Wir wagen sogar zu behaupten, dass große Länder wie die USA und China von der Ernsthaftigkeit und Zielstrebigkeit, mit der erfolgreiche kleine Industrieländer die Herausforderungen, vor denen sie stehen, angehen, lernen können.
Die Vorteile eines «Clubs der kleinen Länder»
Historisch gesehen haben sich die kleinen Industrieländer der Welt aus einer Reihe von guten Gründen nicht zusammengeschlossen – geographische Gründe, die Anziehungskraft großer multinationaler Plattformen wie die EU und vor allem ein Mangel an Bewusstsein hinsichtlich des Ausmaßes, mit dem sich internationale Kräfte auf kleine Länder auswirken (das hat sich nach der Finanzkrise jedoch geändert).
Nun ändert sich jedoch vieles an dieser Denkweise. Zudem sinken die Kosten der Koordination zwischen kleinen Ländern. Obwohl viele kleine Staaten um Tourismus konkurrieren, gibt es bei den ausländischen Direktinvestitionen und der Technologie viel Raum für eine mögliche Zusammenarbeit. Entscheidend dabei ist, dass kleine Länder und ihre einzelnen Entscheidungsträger (d. h. Zentralbanken, Immigrationsbehörden, NGOs) sich immer mehr den gleichen Herausforderungen gegenübersehen und für den besten Umgang damit ihre Erfahrungen vergleichen sollten.

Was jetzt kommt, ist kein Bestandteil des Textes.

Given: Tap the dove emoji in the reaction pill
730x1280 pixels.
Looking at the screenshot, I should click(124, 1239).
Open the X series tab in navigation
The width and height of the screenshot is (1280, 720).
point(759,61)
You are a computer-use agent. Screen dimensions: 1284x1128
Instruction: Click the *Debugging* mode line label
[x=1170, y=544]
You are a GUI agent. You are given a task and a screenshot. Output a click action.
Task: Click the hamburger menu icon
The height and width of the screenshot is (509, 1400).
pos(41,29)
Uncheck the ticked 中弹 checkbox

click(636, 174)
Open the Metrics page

Zusammengefasst lässt sich sagen, dass kleine Länder ein klareres, deutlicheres Bild der wirtschaftlichen und politischen Probleme bieten, die im System entstehen. Leider werden aber viele Diskussionen zur Weltpolitik von den großen Ländern dominiert. Wir sind der Ansicht, dass kleine Länder ein wichtigerer Teil der globalen Debatte werden müssen. In dieser Hinsicht bieten sich zwei Wege an.
Kleine Länder verlieren an Bedeutung in der EU
Der erste Weg wäre, dass sich bestehende Institutionen und Plattformen bewusst den Einschätzungen der kleinen Länder öffnen. Unser Eindruck ist jedoch, dass sich internationale Institutionen in die entgegengesetzte Richtung bewegen. So hat beispielsweise die Bedeutung der einzelnen kleinen Staaten während der Erweiterung der EU abgenommen und so kamen die Reaktionen auf die Krise in der Eurozone vor allem aus den Hauptstädten der großen Länder. Organisationen wie die OECD und der IWF, die hervorragende wirtschaftliche Arbeit leisten, könnten die Analysen von kleinen Volkswirtschaften zentraler und sinnvoll einbinden.
Der zweite Weg wäre, dass kleine Staaten mehr zur globalen Debatte beitragen, sowohl individuell als auch gemeinsam. Kleine Länder müssen sich organisieren und eine Agenda für die Diskussion und Ergreifung von Maßnahmen bei Institutionen wie der OECD und dem IWF entwickeln. Wichtig dabei ist, dass nicht nur die Regierungen von kleinen Ländern beteiligt sind, sondern auch Thinktanks, Akademiker, Branchenorganisationen usw. aus diesen kleinen Ländern. Das Augenmerk läge auf der Generierung von Ideen, um so eine Marktkonkurrenz zu den großen, derzeit dominierenden Staaten zu schaffen. Die Schweiz ist in der einzigartigen Situation, dass dort viele globale Institutionen angesiedelt sind, und das Land hat eine Reputation für Innovation und Führung in diesem Bereich. Aus diesem Grund würde es sich anbieten, dass die Schweiz eine wichtige Rolle bei der Werbung für die «Stimme der kleinen Länder» spielt.